When Hank pulls into town, the mood’s frosty, but we’re not sure why. All we know is that Hank must have done something really bad in the past to not even have his arrival warrant a hug from dear ol’ dad. But then things get even more complicated and fuzzy the morning after the funeral, when Hank notices that the Judge’s car is dented and has blood splatters on it. And then a dead body is discovered across town—a convict who The Judge sentenced and then granted early released to years ago. The Judge doesn’t have any recollection of what happened with the car, but after his arrest, Hank takes it on himself to defend his old man.
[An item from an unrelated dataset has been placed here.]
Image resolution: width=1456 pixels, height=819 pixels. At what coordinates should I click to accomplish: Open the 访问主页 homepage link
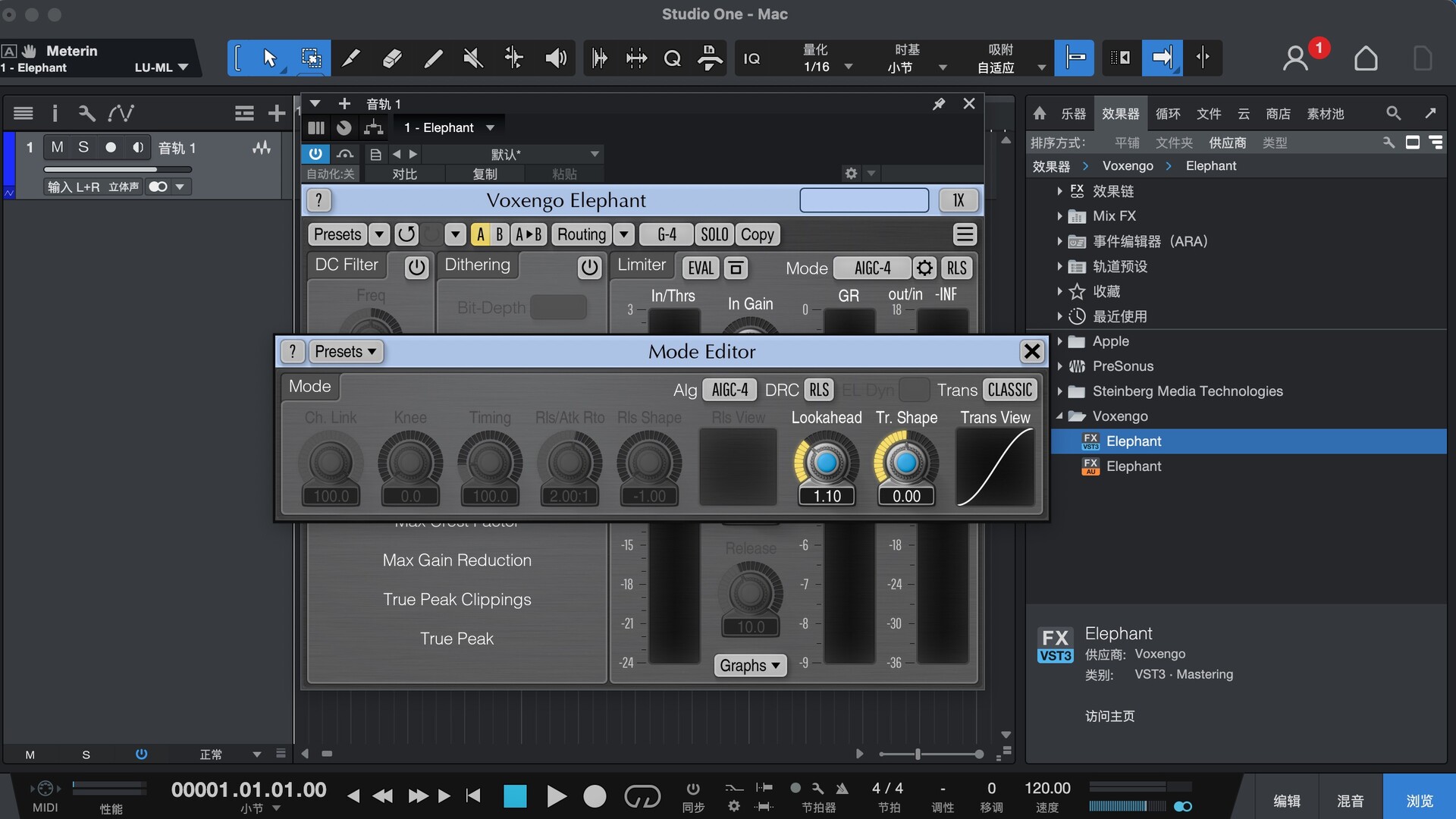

Part third-rate Grisham wannabe, part par-boiled family drama, The Judge is director David Dobkin’s (Wedding Crashers, Fred Claus) first foray into drama, and here’s hoping he has it out of his system now. Together with screenwriters Nick Schenk (Gran Torino) and novice Bill Dubuque, he subjects us to one contrivance after another on the way to an all-too-predictable ending. Dale carries an 8mm movie camera wherever he goes, so of course we have plenty of scenes where the old family movies get trotted out, giving the brothers time to reflect on how everyone used to get along so well. Hank’s in the middle of getting a divorce, so of course he and Sam have plenty of cutesy scenes in the bar after hours. And we eventually find out Hank’s big transgression, so of course we have plenty of tearful accusations, followed by plenty of hugs.
Downey (who’s playing someone other than Iron Man or Sherlock Holmes for the first time in almost five years) and Duvall both bring their characters to life with brutally honest performances. It’s just a shame they don’t have a better vehicle in which to do it.